Task goal
Once the line containing "You are a GUI" is found, return it and every line that follows, up to and including the final line of the material, exactly as written.

Task input
============
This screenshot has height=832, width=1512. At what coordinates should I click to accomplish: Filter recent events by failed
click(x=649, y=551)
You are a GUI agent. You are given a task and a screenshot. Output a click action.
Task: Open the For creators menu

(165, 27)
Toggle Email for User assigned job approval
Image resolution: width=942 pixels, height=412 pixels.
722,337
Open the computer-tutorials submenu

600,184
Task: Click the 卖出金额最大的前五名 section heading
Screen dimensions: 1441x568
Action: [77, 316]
============
Exercise answer
You are a GUI agent. You are given a task and a screenshot. Output a click action.
Task: Open the For creators menu

(165, 27)
Toggle Email for User assigned job approval
Image resolution: width=942 pixels, height=412 pixels.
722,337
Open the computer-tutorials submenu

600,184
Task: Click the 卖出金额最大的前五名 section heading
Screen dimensions: 1441x568
Action: [77, 316]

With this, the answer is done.